Hey BluffThis thanks for keeping the discussion alive. ou bring up good questions and I thought a lot about my answers.

[Quote] I) Are there any other qualifications/justifications for taking adverse possession other than abandonment? [\Unquote]

The only qualifications are the 5 necessary and sufficient conditions I listed my original post on adverse possession.

As to additional justifications, there are many, but most of them are the classic pro-property justifications you have heard before I suspect.

Some unique justifications include the interest in repose, or quiet enjoyment without people trying to take your [censored] all the time. That is, we want and expect people to grow roots and invest in their land. We build houses, plow fields, build roads, etc. Adverse possession protects these people from those with stale claims or “owners” that have sat on their rights and now wish to disturb and enrich themselves at the expense of the new users/possessors.

Imagine you bought property from some guy and built a house on it. You raised a family there, built fences, kept the place up, and have been there for a long time. Now what if it turns out that the guy who sold you the land was a con man and never owned it, and 30 years later some old dude comes by and says “hey wait I own the land GTFO I’m going to live here in your house now.” Adverse possession I think is a good balance on the level of security.

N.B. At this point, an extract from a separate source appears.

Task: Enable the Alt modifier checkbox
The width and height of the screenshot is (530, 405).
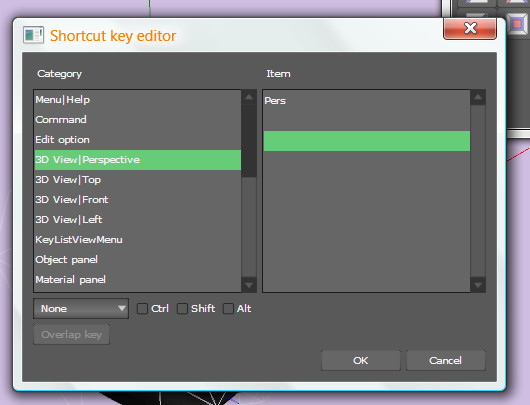Action: click(228, 308)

I can try to flesh these out even more but perhaps it would be better if I referred you to law review articles? We can debate this if you like.

[Quote] II) Can you please define abandonment? [\Unquote]

Abandonment is the failure to assert one’s ownership rights against a squatter or other invader of the property within a reasonable time.

If I move into your vacation home and claim it as my own, if you protest to me, eject me, or seek a legal remedy if available (courts/ the sheriff), then you have not abandoned your property.

But after a reasonable time has expired, you have sat on your rights and abandoned your ownership of the property, and can no longer claim the right to eject me and recover your property.

[Quote] III) Is there a limit on how much such "abandoned" property one may adversely possess *and* retain? [\Unquote]

Theoretically, no

In reality, certainly yes due to the 5 conditions I mentioned previously. You can only ACTUALLY possess and use a relatively small piece of property exclusively to others’ use AND continuously for a reasonable period. I mean even a rural farmer can only plow so many acres…

Nothing prevents me from selling my new ownership interest once I have acquired the property, however. Imagine a row of houses without owners. I move into one, adversely possess it for a reasonable time, then sell it, then move on to the next house.

[Quote] IV) What is the basis for determining the time period of either abandonment or adverse possession? [\Unquote]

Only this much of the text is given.